TERLETAK di pusat kota Banda Aceh, kediaman dinas Gubernur Aceh, Zaini Abdullah, ini tak begitu jauh dari Masjid Raya Baiturrahman.
Jika di daerah lain menyebut pendopo, di Aceh akrab dengan nama meuligo yang bermakna mahligai. Bangunan ini peninggalan sejarah, bekas istana Sultan Aceh yang kemudian dibangun lagi pada masa penjajahan Belanda pada 1881.
Berbahan baku kayu besi, istana di kompleks kerajaan Aceh ini jadilah rumah petinggi Belanda. Adalah Gubernur Militer dan Civil, Letnan Jenderal K. Van der Heijden yang pertamakali bermukim di sini. Pada masa penjajahan Jepang (1942-1945), rumah ini sempat dihuni Dai Nippon, Jenderal Mayor Syozaburo Lino.
Dari situlah, para petinggi penjajah mengatur scenario penghancuran Aceh. Menggerogoti dari berbagai sisi, seperti membungkam politik, melumpuhkan ekonomi, membabat alam, juga menista kebudayaan, dan mencoba menghancurkan ajaran Islam di Aceh. Tentu ada yang menjadi hamba sahaya, penjilat penjajah, dan juga cuak.
Setelah Indonesia merdeka pada 1945, meuligo menjadi rumah dinas gubernur Aceh. Di sinilah Gubernur Aceh Zaini Abdullah kini berada, setelah sebelumnya ia bermukim di Swedia selama puluhan tahun.
Sebelum rezim Zaini berkuasa, sangat mudah masuk ke tempat bersejarah itu. Gerbang terbuka lebar. Penjaganya ramah-ramah, bahkan mampu menuntun pengunjung yang ingin tahu cerita sejarah Meuligo Aceh.
Bahkan siapapun bebas masuk ke dalam halaman walaupun hanya buat menumpang shalat di mushala yang dibangun di atas Krueng Daroy di belakang Meuligo.
Kini, gerbangnya tertutup rapat. “Mau cari siapa!” seorang petugas menghardik wartawan The Atjeh Post berdiri di dekat gerbang, sekitar pukul 15.15 WIB, pertengahan Januari 2015 lalu.
Bertampang sangar, dan kelihatannya sangat irit senyum. “Hana ureung (tidak ada orang),” spontan dia menjawab saat bertanya Gubernur Zaini.
Ditanya soal Akhyar, seorang ajudan yang sekaligus keponakan Niazah A. Hamid, istri Gubernur Zaini. “Akhyar hana ciet (Akhyar tidak ada juga),” katanya lagi. Telepon selular Akhyar tidak aktif. Begitu juga Muzakir A. Hamid, adik ipar Zaini yang juga staf khusus gubernur Aceh.

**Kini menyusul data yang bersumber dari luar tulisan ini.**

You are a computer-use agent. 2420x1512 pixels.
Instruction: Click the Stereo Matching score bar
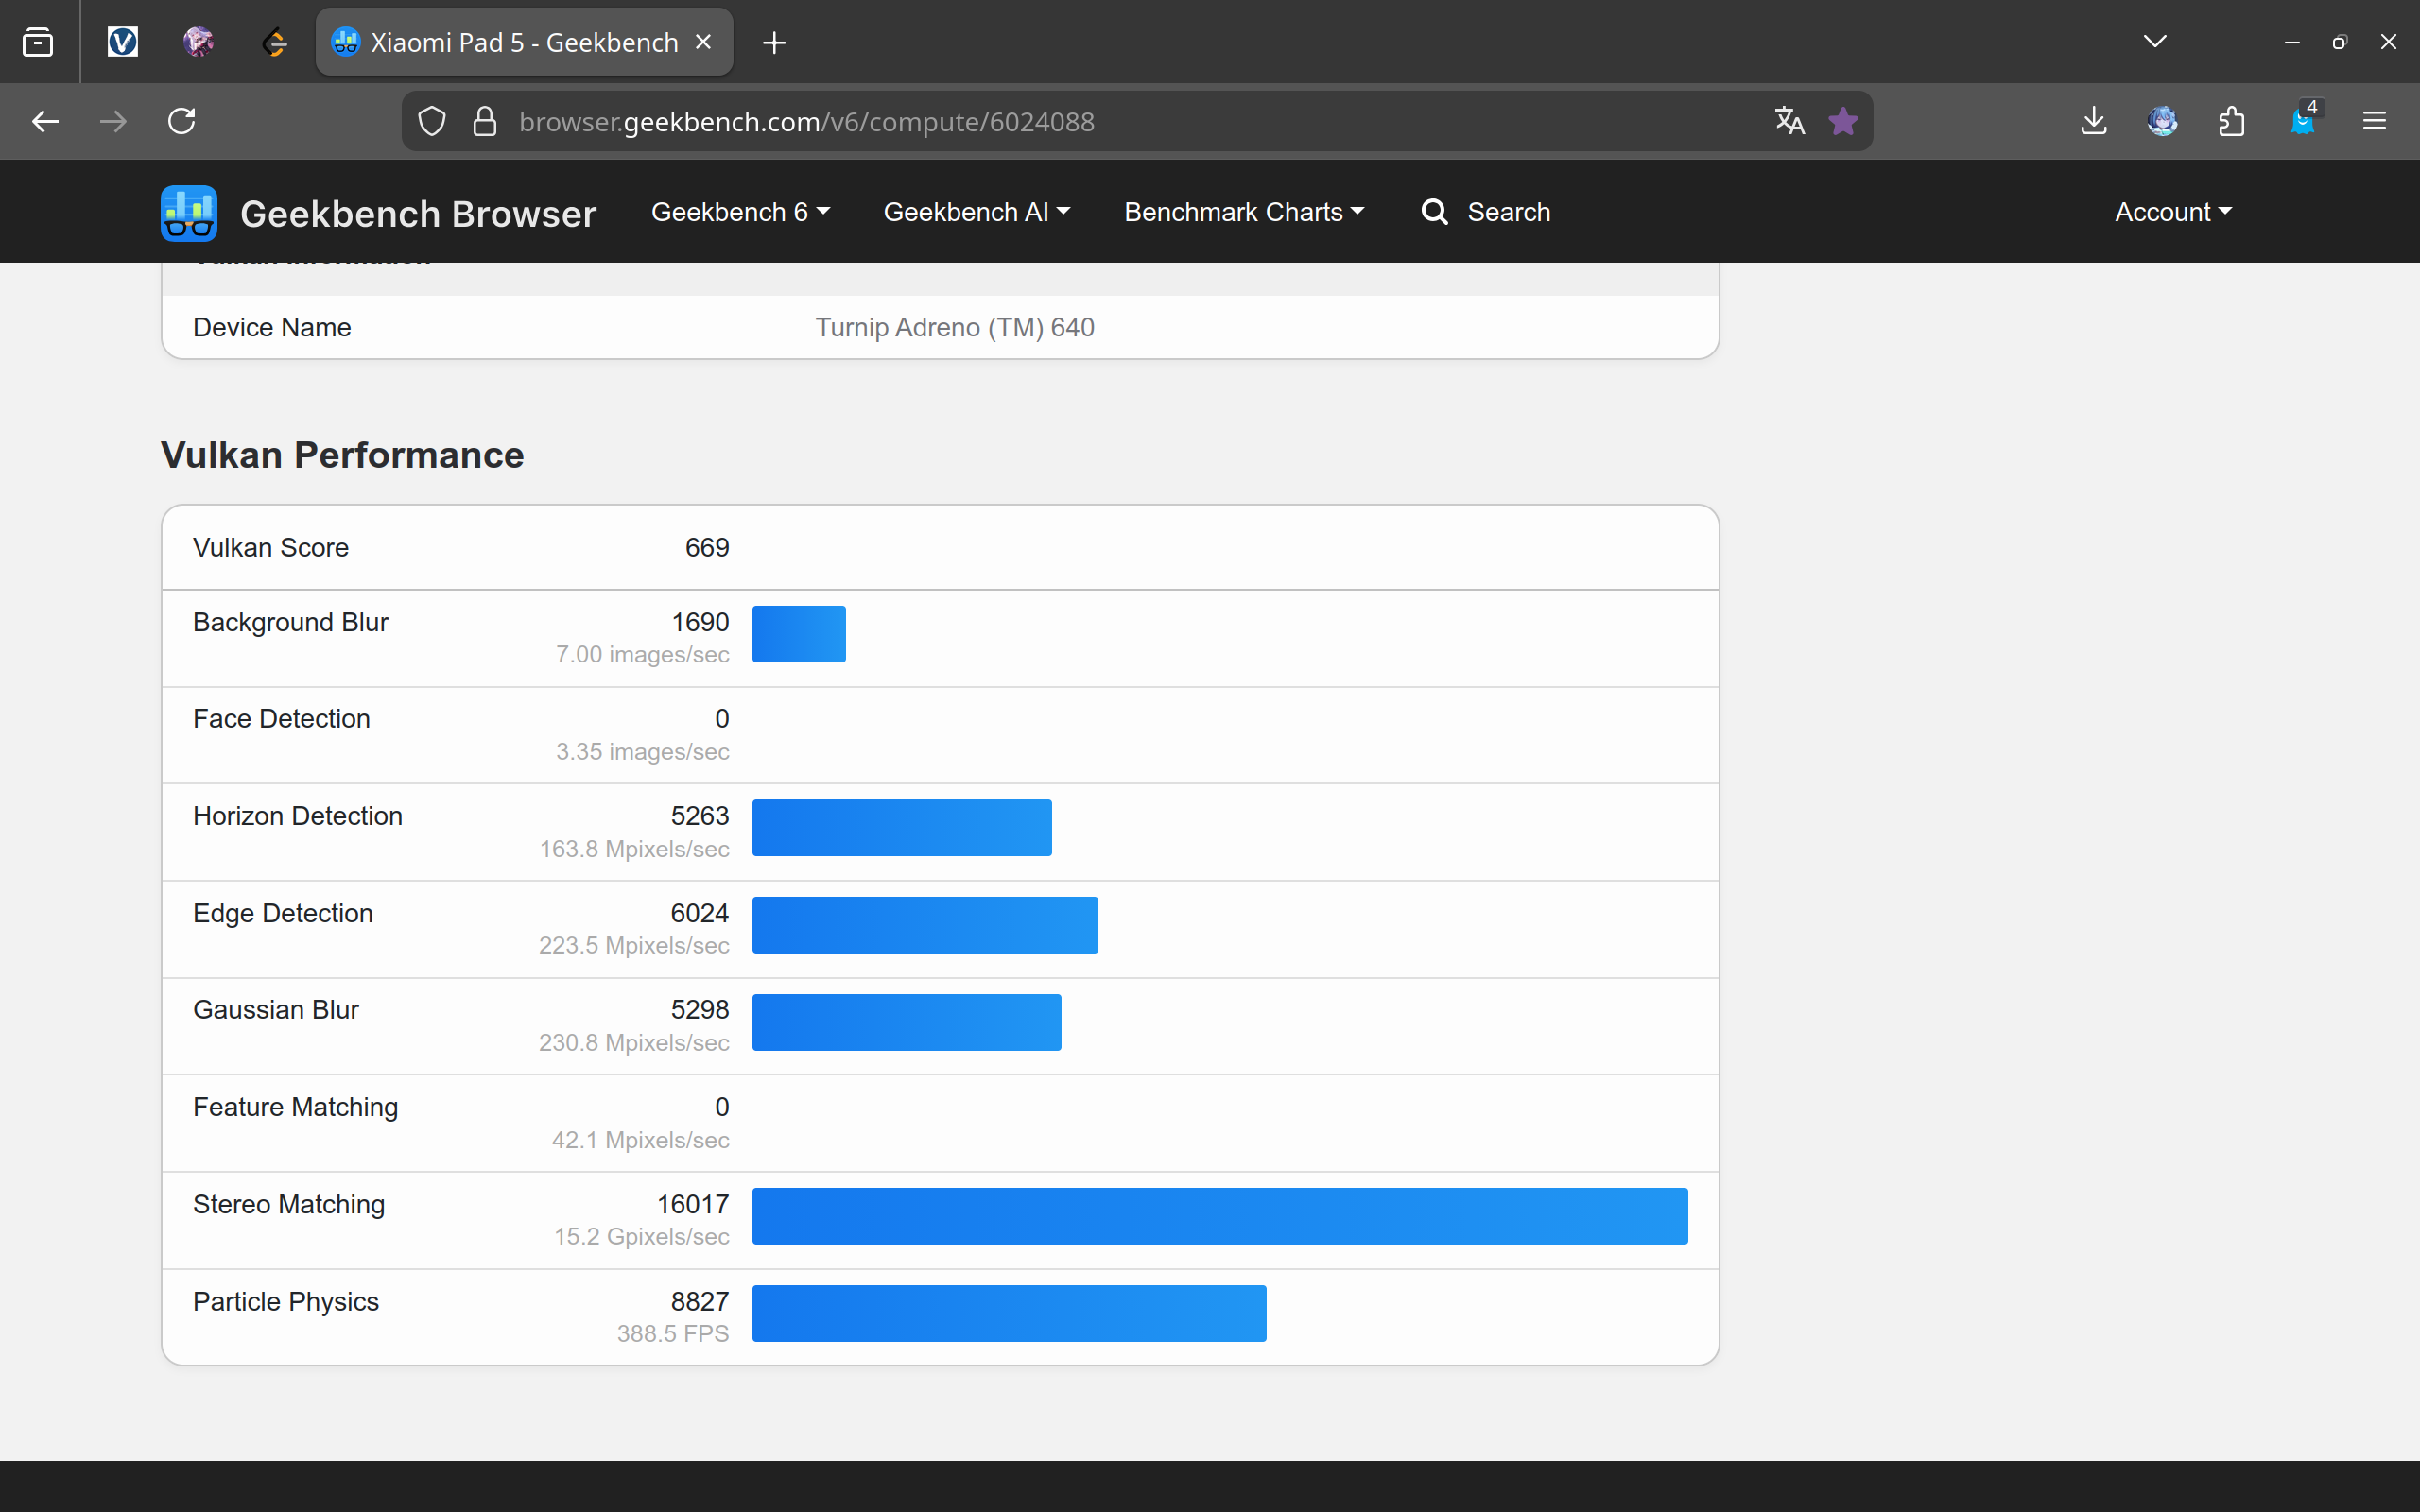coord(1219,1216)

Meminta izin masuk ke dalam, si penjaga langsung menggelengkan kepalanya. Tangannya mengisyaratkan agar segera beranjak dari gerbang.
Menuju ke bagian depan meuligo. Di sini ada dua gerbang, yang semuanya tertutup. Hanya bisa melihat kursi yang berjejer di kiri kanan beranda depan. Pos jaga yang berada di sebelah kiri halaman, agak masuk ke dalam. Jadi kalau mau minta izin masuk, harus berteriak dari luar. Jelas percuma saja, selain tak ada yang menghiraukan, salah-salah bisa ditabok penjaga pula.
Zaini memfungsikan rumah dinas ini sekaligus menjadi tempat kerja. Di sinilah Zaini memimpin rapat-rapat yang dianggap penting. Sedangkan ke kantor Gubernur Aceh yang terletak di Lampineung, Banda Aceh, Zaini hampir-hampir tak pernah berkunjung, kecuali untuk melantik pejabat saja.